Score Summary for 4th Quarter of Games
Bot Plays Mean Score SD of Mean
KissMyBot2 779 0.511 0.103
Project20M 764 0.331 0.099
KissMyBot1 577 0.073 0.105
AngryBot 486 -0.020 0.110
DumbBot 182 -0.577 0.124
HaAI 182 -0.577 0.124
DiploBot 148 -0.795 0.094
AttackBot 82 -0.808 0.121
ChargeBot 64 -0.891 0.109
HoldBot 41 -0.957 0.043
DefenceBot 49 -0.964 0.036
RandBot 32 -1.000 0.000
ParanoidBot 38 -1.000 0.000
RandomBot 29 -1.000 0.000
RevengeBot 47 -1.000 0.000

The above tables summarise, for each bot, the number of plays, the mean (tentative DAIDE-Standard) score (for those plays) and standard deviation of the mean. The first table is for all 2000 games; the following ones are for successive 500-game quarters of the tournament. All are in descending order of mean score.

Game Lengths

The mean number of years per game was 27.1, but the distribution was very skew. Of the 2000 games, a total of 54264 years were played. Only 18 games (0.9%) were draws (all due to termination by the server according to its kill value); 47 games (2.35%) lasted over 100 years, representing 16.4% of the years total played. The longest game lasted 1528 years, representing 2.8% of the total years played. The table below shows the final counts in this marathon game.

Bot  Power   Centres 
'Manchi AngryBot FRA 0
DumbBot RUS 0
KissMyBot2 TUR 18
Project20M ITA 2
Project20M GER 0
Project20M ENG 14
Project20M AUS 0

Conclusions

The same raw results were logged as in Tournament #6. At least with the new (tentative DAIDE-Standard) scoring scheme and high kill value (100), KissMyBot v2.0 can reasonably certainly be declared as the champion, ahead of Projecdt20M in second place, KissMyBot v1.0 in third place and Man'Chi AngryBot in fourth place; all others having negative mean scores. But note, from the standard deviations in the Score Summaries, that the abilities of adjacently ranked bots are not very clearly separated. Apart from randomness, arguably reasonable variations of tournament arrangements could make a difference to ranking, as shown by KissMyBot v1.0 appearing, on balance, to be champion in Tournament #5, and Project20M having highest Survivor % and highest score in the first quarter of the current Tournament.
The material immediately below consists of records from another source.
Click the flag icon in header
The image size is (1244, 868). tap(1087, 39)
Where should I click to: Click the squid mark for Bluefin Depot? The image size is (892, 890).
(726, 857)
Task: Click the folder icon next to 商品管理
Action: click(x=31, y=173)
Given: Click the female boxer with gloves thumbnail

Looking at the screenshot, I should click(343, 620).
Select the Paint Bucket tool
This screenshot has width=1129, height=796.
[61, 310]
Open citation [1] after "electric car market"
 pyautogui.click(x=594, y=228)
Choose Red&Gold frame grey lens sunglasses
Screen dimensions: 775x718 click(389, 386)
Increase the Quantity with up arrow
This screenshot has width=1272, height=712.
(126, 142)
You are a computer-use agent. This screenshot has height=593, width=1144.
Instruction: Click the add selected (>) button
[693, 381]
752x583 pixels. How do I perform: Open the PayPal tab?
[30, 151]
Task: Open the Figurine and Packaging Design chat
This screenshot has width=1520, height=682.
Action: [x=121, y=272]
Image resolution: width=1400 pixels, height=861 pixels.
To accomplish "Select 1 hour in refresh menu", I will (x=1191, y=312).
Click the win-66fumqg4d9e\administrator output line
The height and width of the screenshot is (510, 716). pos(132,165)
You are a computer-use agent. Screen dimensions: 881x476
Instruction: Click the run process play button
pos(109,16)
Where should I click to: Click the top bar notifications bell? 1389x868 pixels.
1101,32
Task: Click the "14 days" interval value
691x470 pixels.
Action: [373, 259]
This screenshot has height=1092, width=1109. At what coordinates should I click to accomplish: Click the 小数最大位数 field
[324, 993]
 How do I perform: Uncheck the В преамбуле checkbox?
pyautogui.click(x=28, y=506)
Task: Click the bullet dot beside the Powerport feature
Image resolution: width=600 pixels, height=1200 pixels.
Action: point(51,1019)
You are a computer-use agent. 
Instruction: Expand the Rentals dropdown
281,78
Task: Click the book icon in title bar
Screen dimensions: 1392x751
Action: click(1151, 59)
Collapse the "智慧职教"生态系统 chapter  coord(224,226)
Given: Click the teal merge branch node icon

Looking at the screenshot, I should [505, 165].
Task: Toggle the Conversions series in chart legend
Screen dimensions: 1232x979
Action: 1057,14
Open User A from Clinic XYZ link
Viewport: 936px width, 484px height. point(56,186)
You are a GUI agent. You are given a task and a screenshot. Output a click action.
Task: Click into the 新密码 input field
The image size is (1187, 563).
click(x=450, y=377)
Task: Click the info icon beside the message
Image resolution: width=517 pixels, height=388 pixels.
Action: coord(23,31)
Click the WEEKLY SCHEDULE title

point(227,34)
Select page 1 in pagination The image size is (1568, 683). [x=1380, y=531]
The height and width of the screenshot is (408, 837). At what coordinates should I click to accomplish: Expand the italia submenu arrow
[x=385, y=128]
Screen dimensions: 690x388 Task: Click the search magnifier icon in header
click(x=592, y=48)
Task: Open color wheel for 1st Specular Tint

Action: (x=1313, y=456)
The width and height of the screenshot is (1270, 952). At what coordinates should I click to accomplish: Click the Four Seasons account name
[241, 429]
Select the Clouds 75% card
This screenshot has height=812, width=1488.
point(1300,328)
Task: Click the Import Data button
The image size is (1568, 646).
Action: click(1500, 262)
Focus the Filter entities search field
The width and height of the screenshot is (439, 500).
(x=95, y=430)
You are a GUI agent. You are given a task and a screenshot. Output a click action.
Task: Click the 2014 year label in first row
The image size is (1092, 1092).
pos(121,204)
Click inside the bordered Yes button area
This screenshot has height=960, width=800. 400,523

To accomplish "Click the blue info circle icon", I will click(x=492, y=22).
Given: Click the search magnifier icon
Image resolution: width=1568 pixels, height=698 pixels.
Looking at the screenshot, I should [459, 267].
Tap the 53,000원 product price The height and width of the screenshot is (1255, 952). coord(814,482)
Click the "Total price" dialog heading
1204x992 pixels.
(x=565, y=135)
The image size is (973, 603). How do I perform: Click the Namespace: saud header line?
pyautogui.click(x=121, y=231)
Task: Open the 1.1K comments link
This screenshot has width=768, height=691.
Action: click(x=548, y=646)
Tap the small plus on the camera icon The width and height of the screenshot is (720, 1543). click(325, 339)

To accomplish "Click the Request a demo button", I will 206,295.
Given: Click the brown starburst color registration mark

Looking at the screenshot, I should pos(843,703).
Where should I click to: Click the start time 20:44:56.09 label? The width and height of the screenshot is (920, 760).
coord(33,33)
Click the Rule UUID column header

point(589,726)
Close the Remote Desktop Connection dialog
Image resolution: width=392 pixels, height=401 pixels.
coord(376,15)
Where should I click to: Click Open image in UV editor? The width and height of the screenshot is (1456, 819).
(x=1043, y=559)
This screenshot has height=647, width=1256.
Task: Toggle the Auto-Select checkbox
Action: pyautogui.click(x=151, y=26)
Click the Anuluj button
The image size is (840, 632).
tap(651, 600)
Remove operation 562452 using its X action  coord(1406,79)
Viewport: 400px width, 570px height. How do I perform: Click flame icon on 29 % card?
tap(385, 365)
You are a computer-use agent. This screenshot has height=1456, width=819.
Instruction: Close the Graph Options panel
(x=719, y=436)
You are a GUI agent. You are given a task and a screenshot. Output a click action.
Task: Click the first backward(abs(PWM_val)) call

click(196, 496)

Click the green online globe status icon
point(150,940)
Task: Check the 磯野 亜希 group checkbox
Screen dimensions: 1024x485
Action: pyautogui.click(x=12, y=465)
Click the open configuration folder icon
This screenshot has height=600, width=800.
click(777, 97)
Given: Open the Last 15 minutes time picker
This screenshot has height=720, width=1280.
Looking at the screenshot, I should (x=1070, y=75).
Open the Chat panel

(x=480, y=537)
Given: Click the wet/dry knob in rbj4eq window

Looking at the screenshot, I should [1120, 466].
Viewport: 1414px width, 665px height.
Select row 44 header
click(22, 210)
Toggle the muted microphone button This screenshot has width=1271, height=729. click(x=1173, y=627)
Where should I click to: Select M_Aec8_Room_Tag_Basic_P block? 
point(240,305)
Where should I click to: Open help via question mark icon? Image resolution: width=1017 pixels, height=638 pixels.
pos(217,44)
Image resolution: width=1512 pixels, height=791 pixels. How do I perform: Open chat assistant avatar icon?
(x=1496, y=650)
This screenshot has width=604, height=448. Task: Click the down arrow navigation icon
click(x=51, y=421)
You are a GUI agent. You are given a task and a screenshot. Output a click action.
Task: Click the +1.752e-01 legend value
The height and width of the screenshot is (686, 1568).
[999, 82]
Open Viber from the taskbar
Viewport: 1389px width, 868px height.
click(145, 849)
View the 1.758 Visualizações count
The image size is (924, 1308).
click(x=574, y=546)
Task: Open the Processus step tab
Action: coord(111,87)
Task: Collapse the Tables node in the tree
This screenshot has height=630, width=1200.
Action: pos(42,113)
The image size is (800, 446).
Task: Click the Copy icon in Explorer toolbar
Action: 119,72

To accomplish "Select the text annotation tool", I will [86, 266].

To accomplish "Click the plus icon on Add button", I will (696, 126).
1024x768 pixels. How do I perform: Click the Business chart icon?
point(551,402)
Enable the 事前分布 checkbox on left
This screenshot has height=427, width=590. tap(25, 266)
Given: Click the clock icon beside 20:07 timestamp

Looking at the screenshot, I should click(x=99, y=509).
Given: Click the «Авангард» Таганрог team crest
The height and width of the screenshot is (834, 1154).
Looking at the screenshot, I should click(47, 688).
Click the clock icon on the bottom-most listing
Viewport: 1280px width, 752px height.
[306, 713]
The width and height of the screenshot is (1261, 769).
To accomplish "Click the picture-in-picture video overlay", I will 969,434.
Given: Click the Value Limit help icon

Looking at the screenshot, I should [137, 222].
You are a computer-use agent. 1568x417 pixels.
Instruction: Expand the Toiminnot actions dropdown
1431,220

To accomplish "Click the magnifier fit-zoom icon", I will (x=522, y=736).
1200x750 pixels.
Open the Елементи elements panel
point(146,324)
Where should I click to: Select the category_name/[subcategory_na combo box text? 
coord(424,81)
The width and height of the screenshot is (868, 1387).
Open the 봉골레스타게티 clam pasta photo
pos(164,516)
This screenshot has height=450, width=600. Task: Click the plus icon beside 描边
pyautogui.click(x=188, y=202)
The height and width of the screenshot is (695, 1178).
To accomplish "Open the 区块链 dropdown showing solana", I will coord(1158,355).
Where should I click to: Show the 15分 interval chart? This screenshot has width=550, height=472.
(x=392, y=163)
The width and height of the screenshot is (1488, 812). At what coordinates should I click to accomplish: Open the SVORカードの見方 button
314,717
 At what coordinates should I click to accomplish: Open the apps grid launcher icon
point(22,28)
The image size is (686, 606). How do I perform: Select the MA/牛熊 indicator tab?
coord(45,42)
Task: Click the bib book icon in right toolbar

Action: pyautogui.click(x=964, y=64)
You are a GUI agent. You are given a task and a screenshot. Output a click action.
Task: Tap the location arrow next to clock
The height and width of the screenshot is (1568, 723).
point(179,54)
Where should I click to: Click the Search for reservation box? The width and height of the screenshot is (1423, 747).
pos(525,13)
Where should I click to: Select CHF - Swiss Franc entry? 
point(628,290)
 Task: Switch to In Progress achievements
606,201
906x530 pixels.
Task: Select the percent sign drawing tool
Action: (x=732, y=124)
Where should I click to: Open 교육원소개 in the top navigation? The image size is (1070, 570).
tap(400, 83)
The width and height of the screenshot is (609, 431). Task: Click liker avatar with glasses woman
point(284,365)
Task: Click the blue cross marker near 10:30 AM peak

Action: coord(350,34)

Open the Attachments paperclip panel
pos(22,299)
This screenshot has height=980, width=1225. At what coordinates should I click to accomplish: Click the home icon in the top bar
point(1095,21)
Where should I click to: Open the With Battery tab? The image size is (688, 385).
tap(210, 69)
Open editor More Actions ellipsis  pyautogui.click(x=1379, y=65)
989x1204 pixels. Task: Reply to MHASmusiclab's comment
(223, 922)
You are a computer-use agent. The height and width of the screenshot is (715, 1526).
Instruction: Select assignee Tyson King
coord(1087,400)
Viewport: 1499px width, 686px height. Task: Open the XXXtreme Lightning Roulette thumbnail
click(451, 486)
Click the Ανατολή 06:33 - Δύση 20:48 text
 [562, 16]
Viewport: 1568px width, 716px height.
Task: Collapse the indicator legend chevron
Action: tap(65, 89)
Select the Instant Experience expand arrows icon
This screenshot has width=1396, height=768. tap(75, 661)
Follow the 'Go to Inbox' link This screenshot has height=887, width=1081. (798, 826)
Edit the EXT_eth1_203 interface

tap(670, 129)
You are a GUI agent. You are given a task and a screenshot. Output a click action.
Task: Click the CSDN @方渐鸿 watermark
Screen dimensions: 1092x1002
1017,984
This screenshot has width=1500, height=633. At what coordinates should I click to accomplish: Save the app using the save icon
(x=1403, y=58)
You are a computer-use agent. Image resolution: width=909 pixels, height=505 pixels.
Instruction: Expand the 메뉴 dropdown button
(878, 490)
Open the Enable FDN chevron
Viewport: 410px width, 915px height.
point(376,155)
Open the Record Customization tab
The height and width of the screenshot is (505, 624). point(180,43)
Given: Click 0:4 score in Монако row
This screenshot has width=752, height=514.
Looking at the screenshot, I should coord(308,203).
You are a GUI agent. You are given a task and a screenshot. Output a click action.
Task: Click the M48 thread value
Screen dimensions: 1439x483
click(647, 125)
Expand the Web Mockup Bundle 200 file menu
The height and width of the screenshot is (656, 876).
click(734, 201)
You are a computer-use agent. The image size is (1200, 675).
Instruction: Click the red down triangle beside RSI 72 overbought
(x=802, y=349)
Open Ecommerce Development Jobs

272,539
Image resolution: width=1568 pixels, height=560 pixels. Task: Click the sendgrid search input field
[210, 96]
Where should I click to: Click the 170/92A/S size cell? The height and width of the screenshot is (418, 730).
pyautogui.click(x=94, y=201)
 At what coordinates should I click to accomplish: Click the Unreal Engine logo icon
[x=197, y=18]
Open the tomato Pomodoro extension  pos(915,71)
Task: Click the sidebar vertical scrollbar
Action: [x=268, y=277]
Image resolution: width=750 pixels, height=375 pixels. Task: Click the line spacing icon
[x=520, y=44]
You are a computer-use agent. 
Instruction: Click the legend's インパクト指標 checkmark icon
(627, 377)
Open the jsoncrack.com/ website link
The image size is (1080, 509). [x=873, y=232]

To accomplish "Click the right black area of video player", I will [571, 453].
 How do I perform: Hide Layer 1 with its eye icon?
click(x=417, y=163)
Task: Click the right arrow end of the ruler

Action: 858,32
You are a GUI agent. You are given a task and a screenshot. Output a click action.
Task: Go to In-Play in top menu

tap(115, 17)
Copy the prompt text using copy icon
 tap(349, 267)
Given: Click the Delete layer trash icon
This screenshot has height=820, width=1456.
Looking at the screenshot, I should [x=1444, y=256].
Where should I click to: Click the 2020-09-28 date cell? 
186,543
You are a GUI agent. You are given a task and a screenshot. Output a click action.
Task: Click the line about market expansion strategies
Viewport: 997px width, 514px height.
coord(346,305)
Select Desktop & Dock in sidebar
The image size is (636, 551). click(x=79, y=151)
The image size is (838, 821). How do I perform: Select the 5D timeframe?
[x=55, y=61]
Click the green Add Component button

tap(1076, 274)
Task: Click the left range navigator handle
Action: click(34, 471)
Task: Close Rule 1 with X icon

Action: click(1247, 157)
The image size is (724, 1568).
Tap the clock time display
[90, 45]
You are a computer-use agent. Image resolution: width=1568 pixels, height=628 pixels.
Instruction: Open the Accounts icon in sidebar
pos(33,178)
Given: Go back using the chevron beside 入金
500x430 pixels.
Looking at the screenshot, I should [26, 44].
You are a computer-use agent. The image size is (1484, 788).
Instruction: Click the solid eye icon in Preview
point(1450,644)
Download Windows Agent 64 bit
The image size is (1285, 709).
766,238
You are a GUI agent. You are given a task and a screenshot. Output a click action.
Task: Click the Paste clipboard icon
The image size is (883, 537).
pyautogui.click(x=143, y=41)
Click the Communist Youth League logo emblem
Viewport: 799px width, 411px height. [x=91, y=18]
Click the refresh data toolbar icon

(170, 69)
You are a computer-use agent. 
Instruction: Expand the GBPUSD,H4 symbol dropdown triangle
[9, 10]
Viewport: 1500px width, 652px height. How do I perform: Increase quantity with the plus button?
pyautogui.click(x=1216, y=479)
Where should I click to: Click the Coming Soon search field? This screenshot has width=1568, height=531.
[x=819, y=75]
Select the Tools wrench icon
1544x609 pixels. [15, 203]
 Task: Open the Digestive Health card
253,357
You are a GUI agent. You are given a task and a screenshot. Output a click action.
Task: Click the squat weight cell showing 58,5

It would be more meaningful always to include some measure of error or reliability of any tournament results (between bots and/or humans, in any type of game or sport). Standard deviations are convenient, but note that, as defined, the scores do not (and cannot) have a normal (Gaussian) distribution: individual scores are quantized and have a highly skew distribution, within a limited range. With the current bots, draws were rare, so almost all scores were -1 or 6.

If all bots played randomly and there were no draws, then, in the STANDARD variant, there would be an average of 6 losses (-1 point each) for every solo (6 points), giving an RMS deviation of sqrt(6). The mean would be zero. For 2000 games, the standard deviation of the mean would be about sqrt(6/2000) = 0.055. This is close to the value obtained experimentally for the better bots. Most of their games were against their clones or near equals, so scoring was near random.

The very weak bots had small standard deviations because their scores were normally -1; this was epitomised by the random bots that always lost, and so had zero deviation. (Standard deviation would also have approached or reached zero if a bot had approached or reached 100% solos.)

If a bot won and lost 50% of the time, with no draws, its standard deviation would be maximum, as there would be maximum uncertainty in an individual result. All the deviations from the mean, and hence the RMS deviation, would then be 3.5. For 2000 games, the standard deviation of the mean should be about 3.5/sqrt(2000) = 0.078. The more mediocre bots had the highest standard deviations, but much less that this maximum. Compared to the better bots, they would have spent a larger proportion of their games playing against the weaker bots, in which they would have had higher proportions of solos and higher standard deviations. This effect can be seen in the quarter-tournament summaries: standard deviations in comparable circumstances should be twice as large in these as for the whole tournament, but instead, the values tend to be still larger for the better bots in the first quarter, presumably due to better available pickings then, before the frequency of plays by weak bots had decayed away.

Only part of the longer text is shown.